Pegawai Negeri Sipil atau orang lain selain Pegawai Negeri Sipil, yang diangkat untuk menjalankan suatu jabatan umum baik tetap maupun sementara, dengan sengaja mengambil alih, memusnahkan, atau menjadikan tidak layak pakai barang, karya, surat, atau daftar yang digunakan untuk meyakinkan atau dibuktikan di hadapan pejabat yang berwenang, yang dikendalikan karena posisinya. Pegawai Negeri Sipil atau orang lain selain Pegawai Negeri Sipil diangkat untuk melaksanakan suatu tugas umum secara terus-menerus atau untuk sementara dengan sengaja membiarkan orang lain mengambil, menghancurkan, merusak atau membuat tidak dapat dipakai lagi barang, akta, surat-surat atau daftar itu. Pegawai Negeri Sipil atau orang lain selain Pegawai Negeri Sipil diangkat untuk melaksanakan suatu tugas umum secara terus-menerus atau untuk sementara waktu dengan sengaja membantu orang lain untuk menghilangkan, menghancurkan, merusak atau membuat tidak dapat digunakan lagi barang, akta, surat-surat atau daftar tersebut.

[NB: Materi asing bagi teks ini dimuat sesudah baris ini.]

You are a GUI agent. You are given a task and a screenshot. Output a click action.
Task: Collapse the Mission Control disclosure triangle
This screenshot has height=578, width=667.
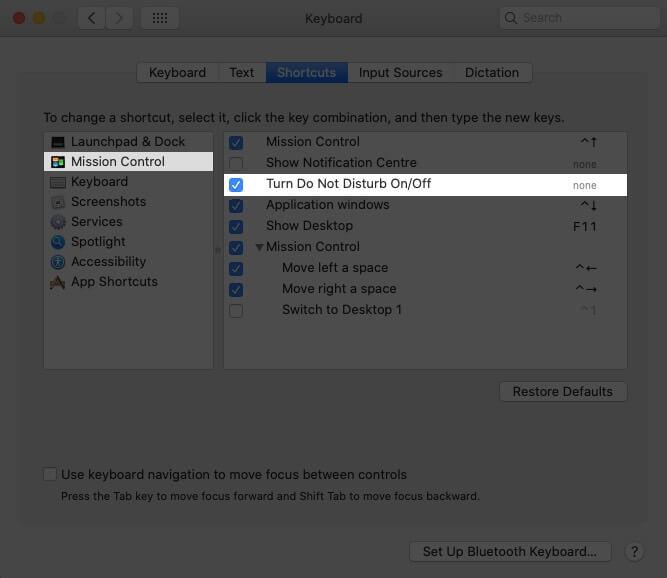[259, 247]
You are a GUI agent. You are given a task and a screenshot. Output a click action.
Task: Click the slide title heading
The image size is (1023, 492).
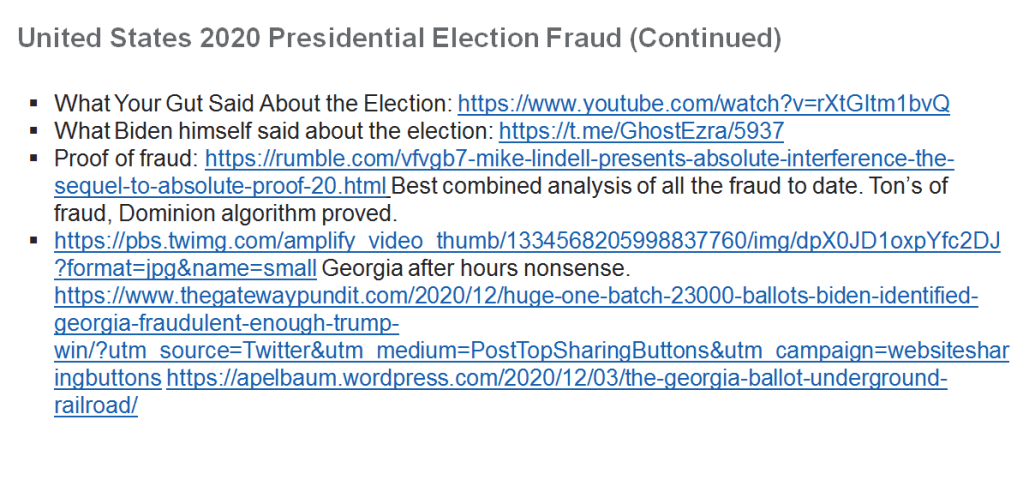399,39
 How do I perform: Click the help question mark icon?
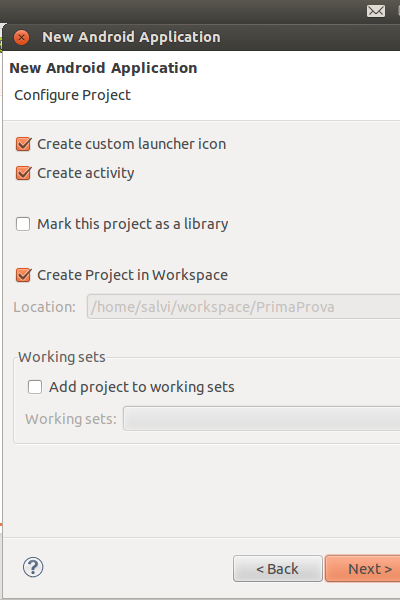pyautogui.click(x=33, y=567)
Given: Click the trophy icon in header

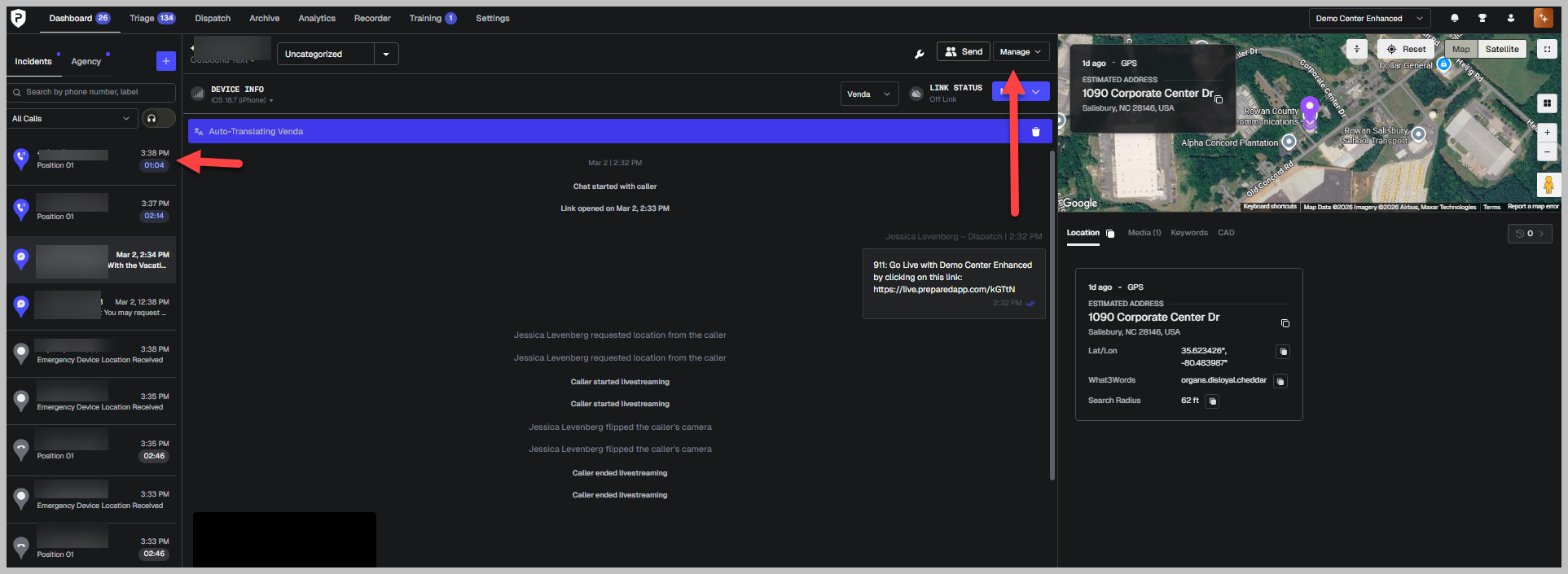Looking at the screenshot, I should [x=1482, y=18].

Pejabat atau pejabat pemerintah dengan maksud untuk menguntungkan diri sendiri atau orang lain secara tidak sah atau. Pegawai atau pejabat yang dalam melaksanakan tugasnya meminta atau menerima pekerjaan atau penyerahan barang, ternyata mempunyai utang kepadanya, padahal diketahui tidak ada utangnya. Pejabat atau pengurus pemerintah, baik langsung maupun tidak langsung, dengan sengaja ikut serta dalam pengontrakan atau penyewaan, dan pada saat perbuatan itu dilakukan, seluruh atau sebagian di antara mereka ditugaskan untuk mengurus atau mengawasinya.

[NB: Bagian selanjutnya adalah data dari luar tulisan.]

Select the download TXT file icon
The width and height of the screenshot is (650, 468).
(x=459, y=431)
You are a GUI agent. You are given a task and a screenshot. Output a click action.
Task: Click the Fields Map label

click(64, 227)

Setiap kepuasan pegawai negeri atau penyelenggara negara dianggap suap apabila berkaitan dengan jabatannya dan bertentangan dengan kewajiban pekerjaannya.45.
Ruang Lingkup Penelitian
Lokasi Penelitian
Jenis Penelitian
Metode Pendekatan Masalah
Pendekatan perundang-undangan (statutory Approach) merupakan pendekatan berbasis masalah yang dilakukan dengan mengkaji seluruh peraturan perundang-undangan yang berkaitan dengan permasalahan hukum.48 Dalam pendekatan perundang-undangan ini, penulis mengkaji peraturan perundang-undangan yang berkaitan dengan pembahasannya, yaitu. UU No. 20 Tahun 2001 tentang Perubahan Atas UU No. 31 Tahun 1999 tentang Pemberantasan Tindak Pidana Korupsi, UU No. 15 Tahun 2002 tentang tindak pidana pencucian uang, UU No. 19 Tahun 2019 tentang perubahan kedua atas UU No. 30 Tahun 2002 tentang Komisi Pemberantasan Tindak Pidana Korupsi, Undang-Undang Republik Indonesia No. 28 Tahun 1999 tentang Pejabat Publik yang Bersih dan Bebas dari Korupsi, Kolusi dan Nepotisme, UU No. 2 Tahun 2002 tentang Kepolisian Negara Republik Indonesia, Kitab Undang-undang Hukum Acara Pidana (KUHAP).
Pendekatan kasus (Case Approach) dilakukan dengan mencari fakta dan data secara langsung melalui wawancara dengan pihak Polres Nias Selatan.
Sumber Bahan Hukum
Metode Penelitian
Data kepustakaan diperoleh melalui penelitian kepustakaan yang diperoleh dari peraturan perundang-undangan, buku-buku, dokumen resmi, publikasi dan hasil penelitian. Data lapangan yang diperlukan sebagai data pendukung diperoleh melalui informasi dan pernyataan dari responden yang ditentukan secara purposive sampling (ditentukan oleh peneliti berdasarkan keinginannya) dan/atau random sampling (ditentukan oleh peneliti secara acak) 51 Penulis menggunakan metode pengumpulan data primer dan sekunder yaitu dengan melakukan wawancara langsung dengan narasumber di lokasi penelitian.